ISO 27002 “Code of practice for information security controls” list 144 controls with the same structure for all the controls. If one would like to work on these controls, like reusing them in another documentation or doing a presentation etc, then it can be tedious to re-write the text manually into another format. Instead one can try to automate, as much as possible, and process the text of the standard by using a simple script programming language. In this blog, the text is first processed by using autoit script.
The steps
The figure below shows the overview of the steps.
- The input file for processing (with the autoit script) is the text of the ISO 27002 standard.
- The 3 outputs are an excel file and an access database with all the content from those 114 controls, and a picture with the control categories (heading H2 level).
The content of ISO 27002 cannot be reproduced here. But the following files are provided in case if you want to try these things yourself:
- convert-ISO27002xml-cleaned.zip (contains au3 file, which will create XML file from the full text file)
- Edges-Nodes.zip (contains xlsx file, this can be opened in yEd to create a graph/picture)
- ISO27002A-schema.zip (contains xsd file, this is the schema created by XML Copy Editor)
- ISO27002-Level2.zip (contains graphml file, this is manually edited after first processing, this can be opened in yEd)

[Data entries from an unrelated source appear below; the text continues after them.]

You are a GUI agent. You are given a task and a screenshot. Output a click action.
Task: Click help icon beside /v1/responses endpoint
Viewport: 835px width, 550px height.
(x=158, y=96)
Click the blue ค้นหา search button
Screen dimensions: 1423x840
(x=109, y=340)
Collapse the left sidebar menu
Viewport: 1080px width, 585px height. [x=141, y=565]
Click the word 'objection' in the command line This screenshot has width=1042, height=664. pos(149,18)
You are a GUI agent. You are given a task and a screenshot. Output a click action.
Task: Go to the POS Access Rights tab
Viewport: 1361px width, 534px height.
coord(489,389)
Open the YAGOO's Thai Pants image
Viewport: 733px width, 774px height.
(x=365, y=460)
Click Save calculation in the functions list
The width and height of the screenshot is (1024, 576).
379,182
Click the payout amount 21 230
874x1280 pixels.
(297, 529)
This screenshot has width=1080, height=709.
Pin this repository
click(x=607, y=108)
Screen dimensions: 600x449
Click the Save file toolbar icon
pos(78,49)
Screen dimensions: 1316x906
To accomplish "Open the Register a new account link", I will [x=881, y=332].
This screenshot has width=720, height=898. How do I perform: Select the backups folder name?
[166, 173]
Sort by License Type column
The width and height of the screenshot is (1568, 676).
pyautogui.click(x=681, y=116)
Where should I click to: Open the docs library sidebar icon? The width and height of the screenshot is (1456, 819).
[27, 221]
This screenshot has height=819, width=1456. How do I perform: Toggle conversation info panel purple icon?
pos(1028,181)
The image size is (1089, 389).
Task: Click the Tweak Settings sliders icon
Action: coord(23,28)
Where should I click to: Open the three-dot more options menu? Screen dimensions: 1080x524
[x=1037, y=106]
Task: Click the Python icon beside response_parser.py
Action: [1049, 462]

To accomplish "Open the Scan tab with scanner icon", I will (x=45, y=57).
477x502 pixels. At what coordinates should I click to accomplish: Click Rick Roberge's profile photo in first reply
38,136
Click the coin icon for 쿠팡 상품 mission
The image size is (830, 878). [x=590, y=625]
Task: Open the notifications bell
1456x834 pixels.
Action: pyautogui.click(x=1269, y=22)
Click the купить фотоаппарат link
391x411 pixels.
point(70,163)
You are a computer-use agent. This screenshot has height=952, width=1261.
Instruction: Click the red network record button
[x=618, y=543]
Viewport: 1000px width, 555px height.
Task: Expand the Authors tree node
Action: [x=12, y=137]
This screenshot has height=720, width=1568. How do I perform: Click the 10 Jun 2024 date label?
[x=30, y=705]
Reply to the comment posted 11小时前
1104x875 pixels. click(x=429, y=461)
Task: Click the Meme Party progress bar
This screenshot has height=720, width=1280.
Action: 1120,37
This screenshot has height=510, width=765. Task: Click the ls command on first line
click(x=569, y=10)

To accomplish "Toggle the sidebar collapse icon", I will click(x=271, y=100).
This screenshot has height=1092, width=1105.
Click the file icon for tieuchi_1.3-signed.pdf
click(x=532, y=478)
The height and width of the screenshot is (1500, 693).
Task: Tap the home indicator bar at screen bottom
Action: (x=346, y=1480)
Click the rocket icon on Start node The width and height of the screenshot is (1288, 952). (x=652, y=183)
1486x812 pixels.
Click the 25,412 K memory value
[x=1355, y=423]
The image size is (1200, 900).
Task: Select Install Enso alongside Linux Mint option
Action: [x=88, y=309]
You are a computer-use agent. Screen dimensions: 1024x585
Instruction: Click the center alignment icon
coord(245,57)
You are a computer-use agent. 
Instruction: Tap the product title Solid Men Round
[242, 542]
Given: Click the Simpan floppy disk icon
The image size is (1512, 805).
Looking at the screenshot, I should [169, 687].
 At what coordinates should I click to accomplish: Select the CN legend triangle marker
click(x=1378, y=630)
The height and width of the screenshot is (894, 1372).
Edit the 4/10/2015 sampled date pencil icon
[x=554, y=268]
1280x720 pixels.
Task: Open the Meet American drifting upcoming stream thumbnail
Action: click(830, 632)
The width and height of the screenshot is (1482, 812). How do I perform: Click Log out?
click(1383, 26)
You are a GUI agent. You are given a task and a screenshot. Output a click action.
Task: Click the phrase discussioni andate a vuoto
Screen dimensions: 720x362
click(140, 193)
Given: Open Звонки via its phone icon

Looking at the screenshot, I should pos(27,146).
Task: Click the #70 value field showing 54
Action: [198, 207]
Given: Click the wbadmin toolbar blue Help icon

The output of the first autoit script is XML file. The structure of this XML file is shown below. This structure is selected because the layout of the ISO 27002 mostly follow this kind of heading and chapter structure. Some manual editing of the txt file is needed to make the input file to follow a consistent structure. This way the same parser code can be used without needing to program exceptions. (ie. fixing the data quality rather than the code).
<iso27002> <clause> <clause_title_h1> </clause_title_h1> <control_category> <control_category_title_h2> </control_category_title_h2> <category_objective> </category_objective> <security_control> <control_title_h3> </control_title_h3> <control_text> </control_text> <implementation_guidance> </implementation_guidance> <other_information> </other_information> </security_control> </control_category> </clause> </iso27002>
Output 1: the graph (and picture)
The figure below is exported from yEd; after it has been manually beautified 🙂
When importing to yEd, one need to map the data for both Edges and Nodes, and also choose the label for the Nodes (in presentation tab).
Output 2: the access database
The XML import to excel works well, and the first row contain the data field names. However, it is difficult to browse this manually since some fields are quite long. Therefore one can store the data also into another format, in this case the excel file was imported into an access database. In the basic view mode, one can see the rows with equal spacing and that there are 144 rows (ie. controls).